# Lab 1F: A Diamond in the Rough

## Lab 1F - A Diamond in the Rough

Directions: Follow along with the slides, completing the questions in blue on your computer, and answering the questions in red in your journal.

### Messy data? Get used to it

• Since lab 1, the data we've been using has been pretty clean.

• Why do we call it clean?

– Variables were named so we could understand what they were about.

– There didn't seem to be any typos in the values.

– Numerical variables were considered numbers.

– Categorical variables were composed of categories.

• Unfortunately, more often than not, data is messy until YOU clean it.

• In this lab, we'll learn a few essentials for cleaning dirty data.

### Messy data?

• What do we mean by messy data?

• Variables might have non-descriptive names

Var01, V2, a, ...

• Categorical variables might have misspelled categories

"blue", "Blue", "blu", ...

• Numerical variables might have been input incorrectly.
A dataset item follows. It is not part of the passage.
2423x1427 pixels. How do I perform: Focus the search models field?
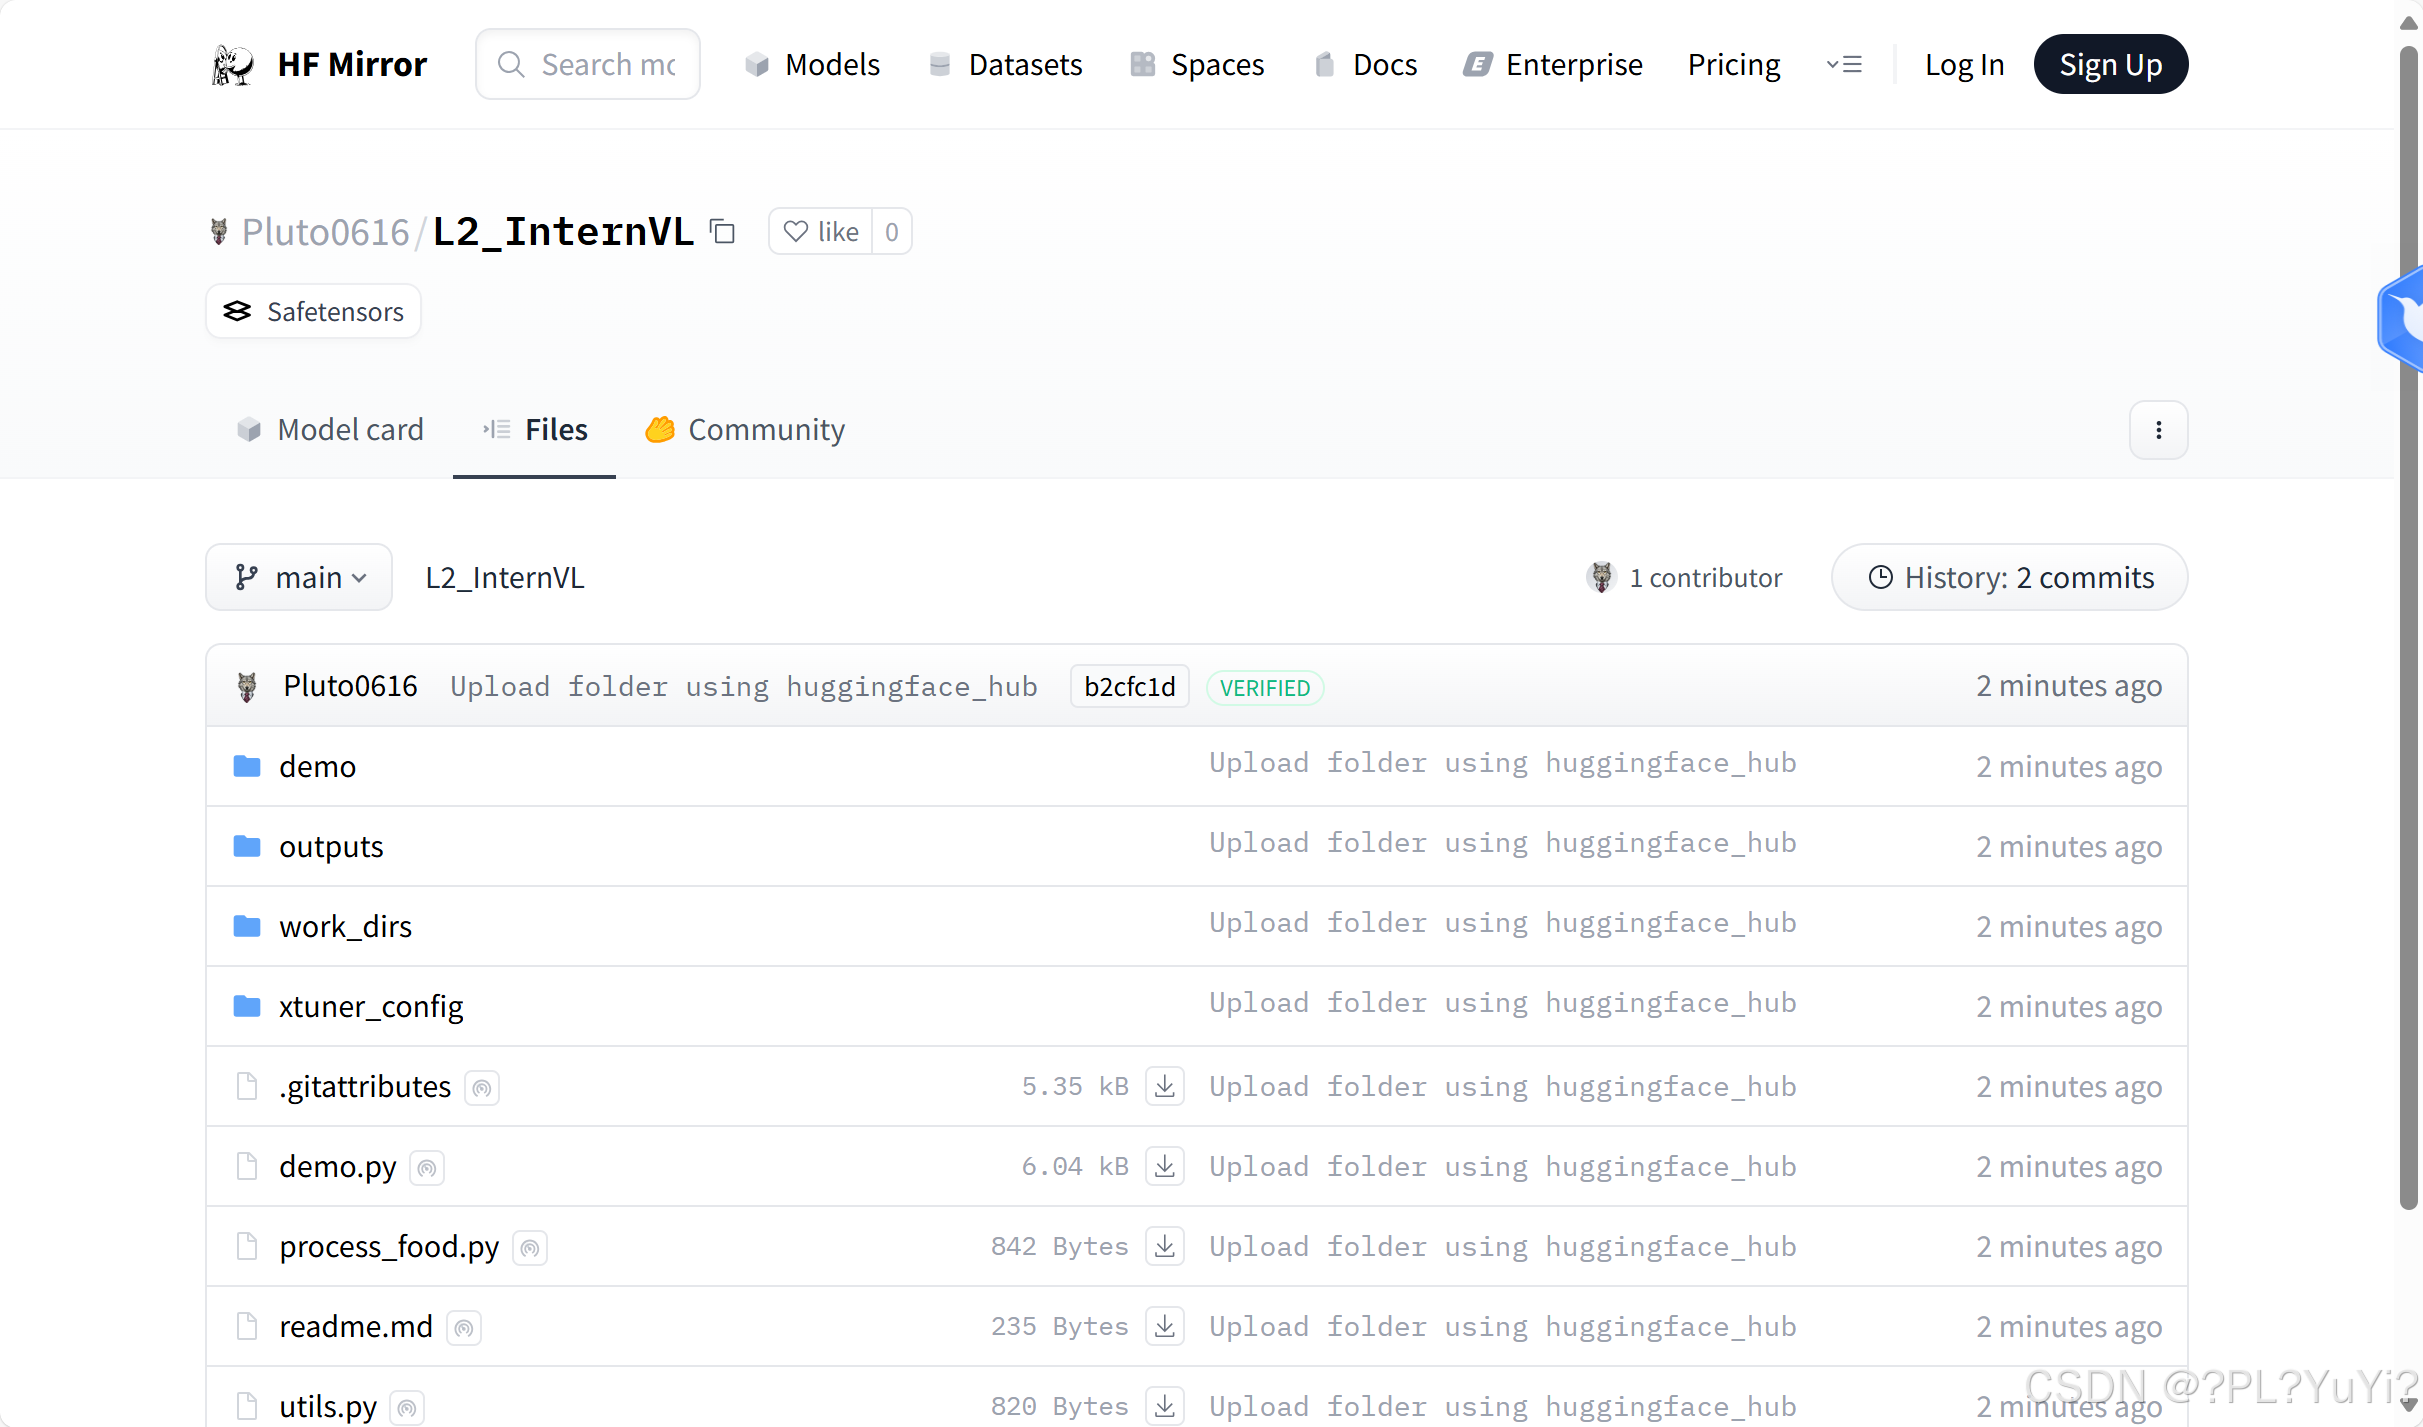point(605,64)
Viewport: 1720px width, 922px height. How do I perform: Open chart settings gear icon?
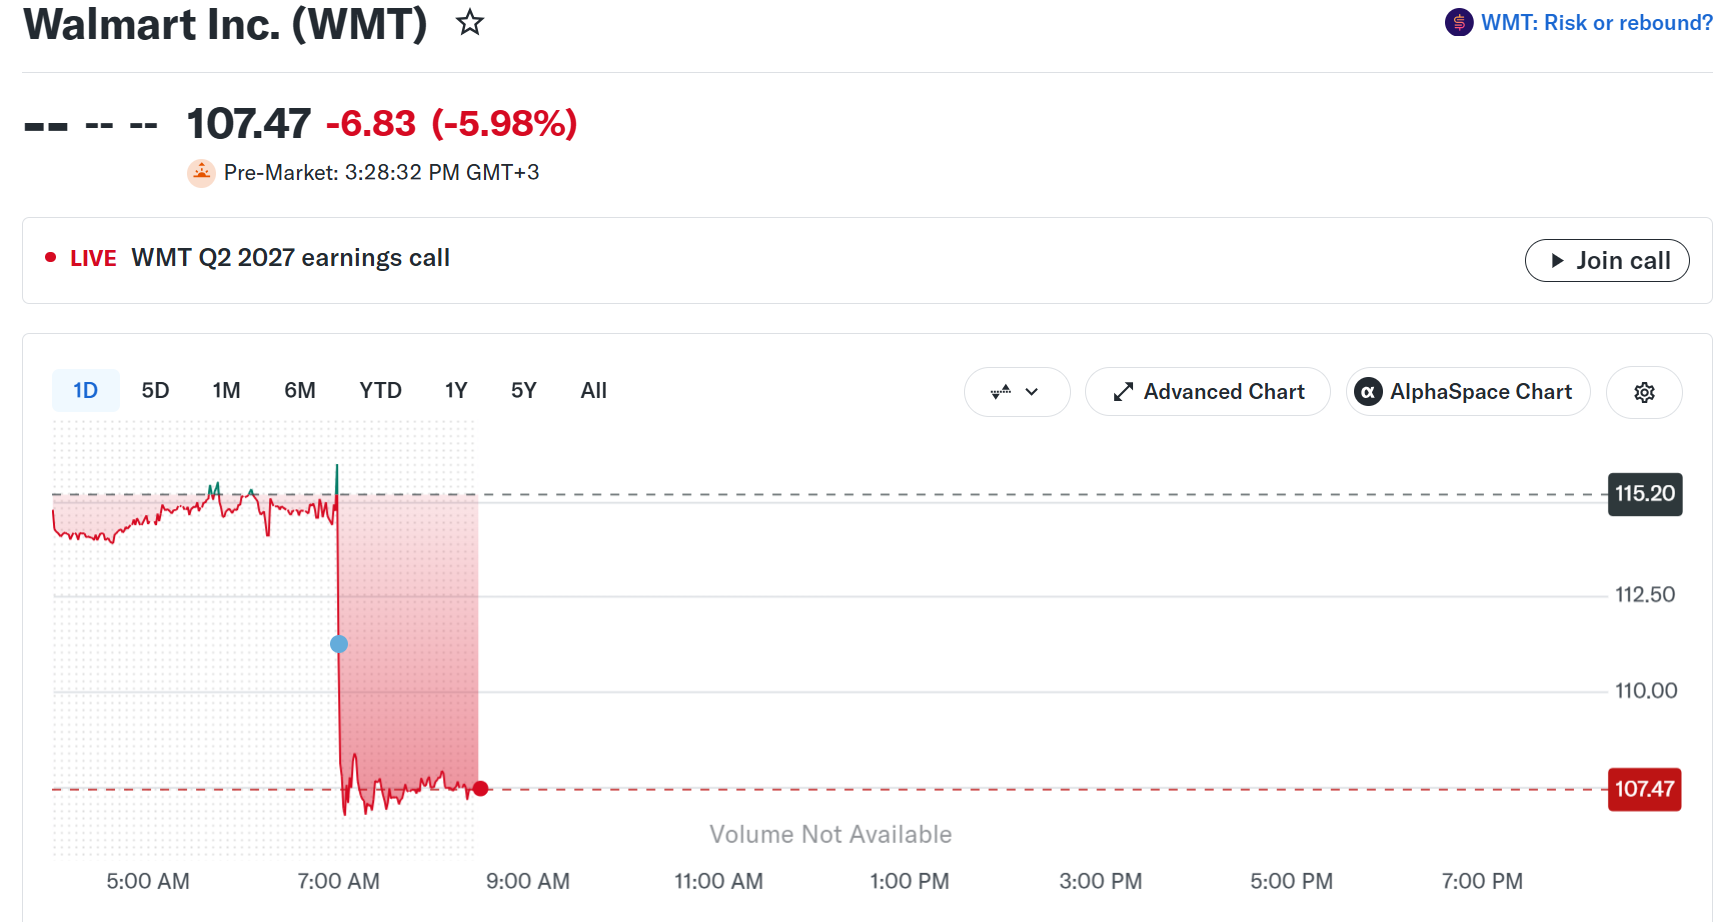click(1644, 392)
For example, if we're talking about people's height in inches:

64.7, 6.86, 676, ...

• Numerical variables might be incorrectly coded as categorical variables (or vice-versa)

– "64.7", "68.6", "67.6"

### The American Time Use Survey

• To show you what dirty data looks like, we'll check out the American Time Use Survey, or ATU survey.

• What is ATU survey?

– It's a survey conducted by the US government (Specifically the Bureau of Labor Statistics).

– They survey thousands of people to find out exactly what activities they do throughout a single day.

– These thousands of people combined together give an idea about how much time the typical person living in the US spends doing various activites.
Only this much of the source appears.